For descriptor tables we have something very close to TSO (and possibly
the full TSO - I'll need to get some coffee and go through the barriers
we've got on the lockless side of fd_install()); this, OTOH, is not
quite Alpha-level weirdness, but it's not far from that.  And unlike
Alpha we don't have excuses along the lines of "it's cheaper that way" -
it really isn't any cheaper.

The variant I'm testing right now seems to be doing fine (LTP and about
halfway through the xfstests, with no regressions and no slowdowns)
and it's at
 fs/file.c               | 63 +++++++++++++++++--------------------------------
 include/linux/fdtable.h |  6 ++---
 kernel/fork.c           | 11 ++++-----
 3 files changed, 28 insertions(+), 52 deletions(-)

Basically,
	* switch CLOSE_UNSHARE_RANGE from unshare_fd() to dup_fd()

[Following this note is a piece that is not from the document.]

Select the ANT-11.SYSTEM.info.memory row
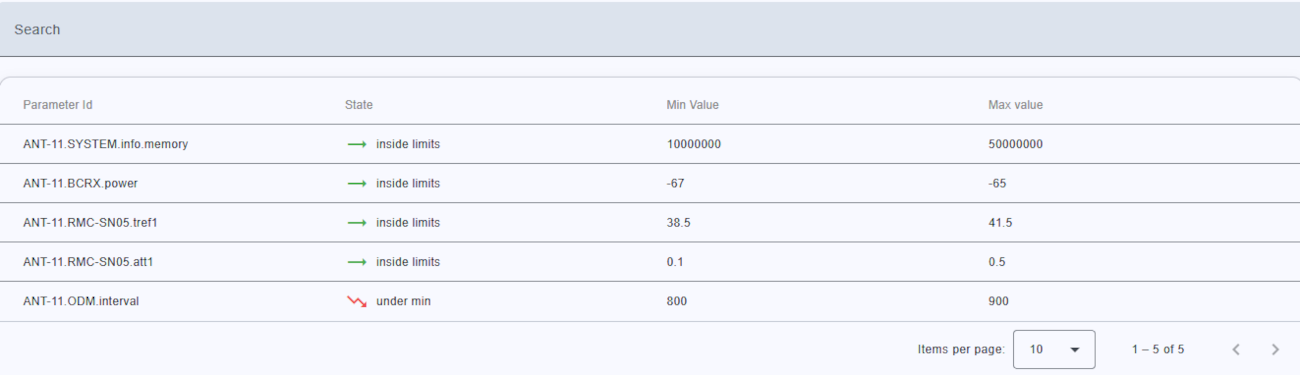Image resolution: width=1300 pixels, height=375 pixels. pyautogui.click(x=650, y=144)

	* instead of "trim down to that much" pass dup_fd() an
optional "we'll be punching a hole from <this> to <that>", which
gets passed to sane_fdtable_size() (NULL == no hole to be punched).
	* in sane_fdtable_size()
		find last occupied bit in ->open_fds[]
		if asked to punch a hole and if that last bit is within
the hole, find last occupied bit below the hole
		round up last occupied plus 1 to BITS_PER_LONG.
All it takes, and IMO it's simpler that way.